Nanoparticles for Delivery of Nucleic Acid Cargos

Nanoparticles suitable for delivery of a linear DNA molecule are provided. Nanoparticles suitable for delivery of mRNA or DNA are provided. Further provided are uses of the nanoparticles including the use of the nanoparticles for treating disease and the use of the nanoparticles in vaccines.

DNA and mRNA vaccines use nucleic acid material coding for a specific pathogen's spike protein, or a cancer antigen, to trigger an immune response.

Nucleic acid vaccines are significantly easier and more cost-effective to manufacture than conventional vaccine platforms, including attenuated or inactivated proteins, or viral vectors.

The success of mRNA COVID vaccines from BioNTech and Moderna have demonstrated the safety and efficacy of mRNA vaccines, but they come with limitations such as cold-chain requirements. DNA vaccines, including the ZyCOV-D vaccine licensed in India, are more thermo-stable than mRNA vaccines, but have their own challenges, namely the requirement of electroporation as a delivery method, which is difficult to roll out in a pandemic situation.

As an alternative, viruses as delivery agents have the advantages of high efficiency and high cell selectivity, although they have the disadvantages of toxicity, risk of insertional mutagenesis, production of inflammatory responses, high likelihood of eliciting a host immune response or limited packaging capacity.

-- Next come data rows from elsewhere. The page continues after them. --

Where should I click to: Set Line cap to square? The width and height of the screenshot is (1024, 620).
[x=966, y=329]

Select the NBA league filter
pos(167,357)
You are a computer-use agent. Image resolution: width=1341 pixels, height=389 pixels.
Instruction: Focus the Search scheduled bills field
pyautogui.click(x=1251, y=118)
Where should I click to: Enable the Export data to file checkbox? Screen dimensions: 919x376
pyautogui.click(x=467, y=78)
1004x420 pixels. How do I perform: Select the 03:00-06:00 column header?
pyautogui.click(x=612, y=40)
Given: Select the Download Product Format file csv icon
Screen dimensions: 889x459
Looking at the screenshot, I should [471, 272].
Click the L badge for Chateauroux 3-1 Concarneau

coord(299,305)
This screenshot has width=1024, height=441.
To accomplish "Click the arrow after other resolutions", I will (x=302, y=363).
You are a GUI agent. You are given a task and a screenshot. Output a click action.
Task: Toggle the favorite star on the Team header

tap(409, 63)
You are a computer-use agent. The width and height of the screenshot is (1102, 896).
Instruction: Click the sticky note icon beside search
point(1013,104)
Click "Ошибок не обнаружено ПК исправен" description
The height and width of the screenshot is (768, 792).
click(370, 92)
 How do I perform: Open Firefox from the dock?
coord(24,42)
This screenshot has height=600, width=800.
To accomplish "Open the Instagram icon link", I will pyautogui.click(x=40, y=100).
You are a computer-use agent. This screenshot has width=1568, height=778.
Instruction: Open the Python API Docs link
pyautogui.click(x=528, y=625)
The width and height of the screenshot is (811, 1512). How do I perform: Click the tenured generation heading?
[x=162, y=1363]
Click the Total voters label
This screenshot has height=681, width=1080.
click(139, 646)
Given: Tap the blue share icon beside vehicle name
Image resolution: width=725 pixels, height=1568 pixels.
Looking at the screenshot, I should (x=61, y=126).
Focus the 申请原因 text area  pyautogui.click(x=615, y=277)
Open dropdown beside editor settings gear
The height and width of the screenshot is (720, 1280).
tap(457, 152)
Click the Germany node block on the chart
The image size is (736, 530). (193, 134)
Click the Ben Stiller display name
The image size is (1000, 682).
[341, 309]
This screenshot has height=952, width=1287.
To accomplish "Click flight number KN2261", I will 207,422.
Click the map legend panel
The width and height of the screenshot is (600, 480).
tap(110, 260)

Non-viral gene delivery systems are based on the compaction of genetic material into nanometric particles by electrostatic interaction between the negatively charged phosphate backbone of nucleic acids and cationic lipids, peptides or other polymers (Erbacher, P. et al, Gene Therapy, 1999, 6, 138-145). Known complexes for delivery include lipoplex for lipid based nucleic acid complexes, polyplex for peptide or polymer-based complexes and lipopolyplex for hybrid systems (Felgner et al., Human Gene Therapy 8, 1997, 511-512).

Non-viral lipid vector formulations which complex nucleic acid with cationic lipids suffer from problems of poor tissue penetration, non-specific charge-mediated binding to cells, and interactions with serum proteins which can lead to inflammatory responses. Using an ionizable lipid as an alternative is appealing because it offers the possibility of lower cytotoxicity and less interaction with serum components.

Known non-viral vectors are able to deliver a DNA molecule or an RNA molecule to a cell. In the context of a DNA vaccine plasmid DNA molecules suffer from many drawbacks, for example, they contain bacterial backbone, antibiotic resistant genes and bacterial contaminants which might be toxic for cells or trigger an unwanted immune response.

There exists a need for an improved delivery system for nucleic acid vaccines, and other applications.

The present invention relates to a nanoparticle suitable for delivery of a cargo, in particular suitable for use in a DNA or RNA vaccine to deliver a cargo e.g. intramuscularly. The invention provides a nanoparticle comprising: (a) a cargo; (b) a lipid component, wherein the lipid component is one or more ionizable lipids and/or one or more cationic lipids; (c) a phospholipid; (d) a steroid lipid and (e) a cationic polymer. Preferably, the nanoparticle does not comprise a targeting moiety. Preferably, the nanoparticle does not contain a targeting peptide. The nanoparticle may further comprise a PEG lipid.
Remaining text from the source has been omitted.